En el mundo hay una tendencia cada vez más creciente de personificar a los animales, darles condiciones y características humanas; esta tendencia se presenta sobre todo con las mascotas, que parecen ser los nuevos y verdaderos amos de la casa. Sin embargo, esta realidad convive con el abandono y maltrato animal que sufren muchos animales. El rescate de perros abandonados es una de las respuestas frente a esta problemática.
Miembros de la familia

Van al colegio, a la universidad; tienen cita en el spa una vez cada tanto; tienen “pandilla” de barrio —los amigos con quienes van al colegio o con quienes se encuentran a la misma hora en el mismo lugar o, cabe decir, en el mismo parque—.
Celebran sus cumpleaños con ponqués y fiestas de cumpleaños mandadas a hacer especialmente para ellos y van al psiquiatra o a médicos bioenergéticos para combatir el estrés de esa vida de perros que les tocó llevar.
Así, cualquiera quisiera ser perro.
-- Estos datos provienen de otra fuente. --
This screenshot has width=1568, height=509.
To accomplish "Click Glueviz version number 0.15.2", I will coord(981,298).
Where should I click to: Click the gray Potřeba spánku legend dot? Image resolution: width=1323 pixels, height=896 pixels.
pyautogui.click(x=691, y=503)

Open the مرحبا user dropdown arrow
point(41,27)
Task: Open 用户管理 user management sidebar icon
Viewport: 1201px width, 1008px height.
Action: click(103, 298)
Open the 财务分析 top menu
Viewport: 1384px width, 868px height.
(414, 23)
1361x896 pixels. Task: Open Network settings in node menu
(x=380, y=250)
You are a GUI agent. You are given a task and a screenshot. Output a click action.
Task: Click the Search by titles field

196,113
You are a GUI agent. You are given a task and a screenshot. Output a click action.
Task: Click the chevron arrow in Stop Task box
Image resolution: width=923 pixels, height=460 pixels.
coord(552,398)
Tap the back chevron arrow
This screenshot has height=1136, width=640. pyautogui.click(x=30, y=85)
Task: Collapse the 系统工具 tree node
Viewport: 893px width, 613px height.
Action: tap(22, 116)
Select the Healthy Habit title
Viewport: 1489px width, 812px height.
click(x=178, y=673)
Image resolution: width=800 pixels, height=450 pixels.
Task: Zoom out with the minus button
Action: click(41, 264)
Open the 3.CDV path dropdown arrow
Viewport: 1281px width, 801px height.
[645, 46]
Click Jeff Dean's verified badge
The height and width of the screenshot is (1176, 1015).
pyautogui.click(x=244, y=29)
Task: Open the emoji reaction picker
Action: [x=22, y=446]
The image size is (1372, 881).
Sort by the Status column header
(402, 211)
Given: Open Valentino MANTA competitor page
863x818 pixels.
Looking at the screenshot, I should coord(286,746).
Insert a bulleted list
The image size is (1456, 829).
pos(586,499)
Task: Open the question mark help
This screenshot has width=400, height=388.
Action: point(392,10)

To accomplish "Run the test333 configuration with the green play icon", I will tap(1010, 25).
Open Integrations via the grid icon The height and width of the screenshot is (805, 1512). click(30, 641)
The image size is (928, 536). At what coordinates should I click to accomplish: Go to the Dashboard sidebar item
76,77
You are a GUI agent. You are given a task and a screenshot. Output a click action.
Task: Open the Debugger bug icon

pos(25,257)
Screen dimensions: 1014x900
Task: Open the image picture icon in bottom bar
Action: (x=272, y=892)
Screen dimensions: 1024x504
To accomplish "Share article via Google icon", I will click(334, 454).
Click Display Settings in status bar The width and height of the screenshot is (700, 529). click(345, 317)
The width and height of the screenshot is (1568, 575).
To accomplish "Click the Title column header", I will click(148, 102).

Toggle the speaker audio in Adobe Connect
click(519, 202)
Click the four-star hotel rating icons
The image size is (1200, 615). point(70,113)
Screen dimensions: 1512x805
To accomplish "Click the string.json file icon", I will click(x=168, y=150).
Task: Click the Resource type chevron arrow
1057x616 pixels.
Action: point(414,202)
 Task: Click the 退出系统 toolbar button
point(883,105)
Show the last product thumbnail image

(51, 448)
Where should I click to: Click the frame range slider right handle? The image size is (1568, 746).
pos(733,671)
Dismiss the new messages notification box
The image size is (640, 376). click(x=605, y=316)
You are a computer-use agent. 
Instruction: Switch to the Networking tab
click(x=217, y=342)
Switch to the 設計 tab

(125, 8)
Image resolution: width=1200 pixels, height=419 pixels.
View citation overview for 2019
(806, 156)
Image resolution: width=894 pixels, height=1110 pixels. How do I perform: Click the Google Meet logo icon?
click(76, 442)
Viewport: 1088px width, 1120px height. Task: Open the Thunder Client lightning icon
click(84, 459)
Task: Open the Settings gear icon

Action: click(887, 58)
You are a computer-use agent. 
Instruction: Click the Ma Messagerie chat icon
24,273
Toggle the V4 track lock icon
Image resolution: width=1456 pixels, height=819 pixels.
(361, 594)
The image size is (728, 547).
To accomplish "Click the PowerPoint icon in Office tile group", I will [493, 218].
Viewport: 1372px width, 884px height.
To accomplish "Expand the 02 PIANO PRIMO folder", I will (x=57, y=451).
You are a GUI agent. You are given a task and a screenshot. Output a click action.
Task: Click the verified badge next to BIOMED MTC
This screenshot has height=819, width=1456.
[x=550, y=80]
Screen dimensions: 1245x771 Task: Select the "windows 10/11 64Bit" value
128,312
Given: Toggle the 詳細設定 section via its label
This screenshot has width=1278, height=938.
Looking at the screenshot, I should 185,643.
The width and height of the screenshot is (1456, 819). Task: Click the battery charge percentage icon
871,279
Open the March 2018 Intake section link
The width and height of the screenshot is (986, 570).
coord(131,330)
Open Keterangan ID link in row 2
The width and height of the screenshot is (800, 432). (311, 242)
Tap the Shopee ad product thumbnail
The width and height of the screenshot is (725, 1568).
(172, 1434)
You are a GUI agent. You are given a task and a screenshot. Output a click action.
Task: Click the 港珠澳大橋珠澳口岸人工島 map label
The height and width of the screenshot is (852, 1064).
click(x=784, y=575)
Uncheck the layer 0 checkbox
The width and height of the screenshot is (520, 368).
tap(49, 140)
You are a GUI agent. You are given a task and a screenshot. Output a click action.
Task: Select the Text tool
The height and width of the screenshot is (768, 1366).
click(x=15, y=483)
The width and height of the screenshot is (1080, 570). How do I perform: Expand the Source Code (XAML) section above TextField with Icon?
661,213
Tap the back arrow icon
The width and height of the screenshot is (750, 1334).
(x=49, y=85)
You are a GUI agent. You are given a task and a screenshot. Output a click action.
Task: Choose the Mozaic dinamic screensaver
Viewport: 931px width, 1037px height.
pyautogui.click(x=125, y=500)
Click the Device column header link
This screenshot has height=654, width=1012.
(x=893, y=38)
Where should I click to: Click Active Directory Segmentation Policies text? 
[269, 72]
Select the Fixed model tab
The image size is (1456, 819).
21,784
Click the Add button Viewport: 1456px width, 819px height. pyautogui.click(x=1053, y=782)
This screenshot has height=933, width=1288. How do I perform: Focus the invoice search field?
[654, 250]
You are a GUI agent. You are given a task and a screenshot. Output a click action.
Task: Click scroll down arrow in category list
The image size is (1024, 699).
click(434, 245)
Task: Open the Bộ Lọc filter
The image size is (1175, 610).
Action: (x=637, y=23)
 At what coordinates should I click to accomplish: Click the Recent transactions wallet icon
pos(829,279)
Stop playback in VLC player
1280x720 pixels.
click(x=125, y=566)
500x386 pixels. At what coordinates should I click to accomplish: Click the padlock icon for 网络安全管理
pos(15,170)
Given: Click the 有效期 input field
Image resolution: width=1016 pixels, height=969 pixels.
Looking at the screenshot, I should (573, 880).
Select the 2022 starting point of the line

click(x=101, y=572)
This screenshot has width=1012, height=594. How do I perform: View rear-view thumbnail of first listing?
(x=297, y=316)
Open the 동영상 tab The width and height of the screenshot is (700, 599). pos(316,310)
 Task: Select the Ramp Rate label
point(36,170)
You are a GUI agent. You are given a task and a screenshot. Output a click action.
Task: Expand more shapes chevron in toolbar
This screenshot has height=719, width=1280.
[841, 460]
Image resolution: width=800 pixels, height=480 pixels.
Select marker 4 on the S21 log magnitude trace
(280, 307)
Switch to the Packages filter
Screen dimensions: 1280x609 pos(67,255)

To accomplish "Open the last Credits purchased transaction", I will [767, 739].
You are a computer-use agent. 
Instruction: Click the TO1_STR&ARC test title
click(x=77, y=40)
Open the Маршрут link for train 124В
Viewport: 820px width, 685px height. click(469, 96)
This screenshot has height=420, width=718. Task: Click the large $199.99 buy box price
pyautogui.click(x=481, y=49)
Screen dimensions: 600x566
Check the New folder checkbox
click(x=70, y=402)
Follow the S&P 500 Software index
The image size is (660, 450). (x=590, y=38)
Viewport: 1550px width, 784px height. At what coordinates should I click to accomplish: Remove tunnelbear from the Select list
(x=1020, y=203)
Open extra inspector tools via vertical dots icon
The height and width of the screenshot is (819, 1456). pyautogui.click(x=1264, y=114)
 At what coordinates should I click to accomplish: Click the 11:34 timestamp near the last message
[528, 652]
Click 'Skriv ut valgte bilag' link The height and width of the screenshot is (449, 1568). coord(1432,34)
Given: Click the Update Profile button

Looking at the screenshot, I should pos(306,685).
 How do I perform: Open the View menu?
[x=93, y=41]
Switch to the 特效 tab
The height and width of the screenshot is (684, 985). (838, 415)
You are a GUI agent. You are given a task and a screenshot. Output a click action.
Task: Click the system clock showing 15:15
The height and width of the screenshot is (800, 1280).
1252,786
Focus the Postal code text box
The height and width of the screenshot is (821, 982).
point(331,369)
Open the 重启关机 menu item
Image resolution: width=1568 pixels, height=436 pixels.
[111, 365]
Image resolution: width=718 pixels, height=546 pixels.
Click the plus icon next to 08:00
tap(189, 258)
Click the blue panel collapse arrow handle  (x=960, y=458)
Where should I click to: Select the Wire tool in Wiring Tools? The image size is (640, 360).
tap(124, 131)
Teniendo toda una familia pendiente del bienestar y la buena vida de la mascota, todos quisiéramos reencarnar en una de ellas y disfrutar los placeres mundanos sin tener que preocuparnos por los aspectos desagradables de esta tierra en la que vivimos.
Aspectos como pagar las cuentas y levantarnos todos los días al alba a trabajar, llueva. Ser conscientes totalmente (algunos más que otros) del dolor, el miedo, la rabia, la tristeza y cada una de nuestras emociones, exponernos a un corazón roto, entre muchas otras cosas.
El problema del abandono y el maltrato animal
Sin embargo, no son todos los amigos caninos los que corren con esta suerte de vivir una vida envidiable, también hay muchos que sufren amargamente.
Les toca luchar durante gran parte de su vida o toda su vida por las inclemencias del clima, por dormir debajo de un puente, por buscar inoficiosamente a sus amos que ya parecieran imaginarios, por buscar entre las canecas algo de comida para subsistir.
Les toca luchar por sobrevivir al maltrato, violencia y agresiones que injustificadamente les propiciamos nosotros los humanos.
El abandono y maltrato animal también plantean un debate sobre las prioridades de la solidaridad y la protección de los seres vivos. En este contexto, el rescate de perros abandonados se convierte en una labor fundamental.
Para algunos es increíble que haya personas que en testamentos, fundaciones o donaciones prefieran ayudar a los de cuatro patas que a los niños que mueren de hambre en diferentes lugares del mundo, por ejemplo, o a las mujeres o a los ancianos en dificultades.
Un caso muy recordado fue el de un irreverente escritor colombiano quien hace unos años se ganó un jugoso premio y decidió donarlo a los perros callejeros de Caracas, ciudad que le dio el premio.

Inmediatamente los medios de comunicación y los críticos se le vinieron encima no sólo por el hecho de donarlo a animales en vez de a personas sino por no donarlo en su país, hecho bastante natural si se tiene en cuenta que el laureado pero extraño escritor aborrece a su patria.
El argumento principal de los defensores de los derechos de los animales y de sus patrocinadores es que les ayudan a ellos antes que a las personas porque son ellas quienes les causan daño y no tienen las herramientas para defenderse en la mayoría de los casos.
Ésta es solo una de las tantas veces que se ha avivado el debate sobre si es injustificado o no ayudar primero a los animales que a las personas. Es cierto que nuestra solidaridad debería estar primero con el género humano.
También es cierto que las ayudas a los animales son valederas e importantes precisamente porque ellos no tienen quien los ayude. Son víctimas de la barbarie y el sadismo de los humanos y porque son seres vivos que también sienten, les duele y se deben preservar.
El rescate de perros abandonados busca precisamente ofrecer una segunda oportunidad a quienes han quedado expuestos al abandono, el hambre y el maltrato.
Así, el abandono y maltrato animal se convierten en una problemática que exige atención, responsabilidad y acciones concretas.
Creando la Fundación
En mi opinión, cualquier persona que haga algo por mejorar este mundo, que dedique un poco de su tiempo y de sus recursos a una causa noble y a hacer algo por los demás. Es muy valiosa y debe ser reconocida en un mundo que pareciera cada vez más egoísta.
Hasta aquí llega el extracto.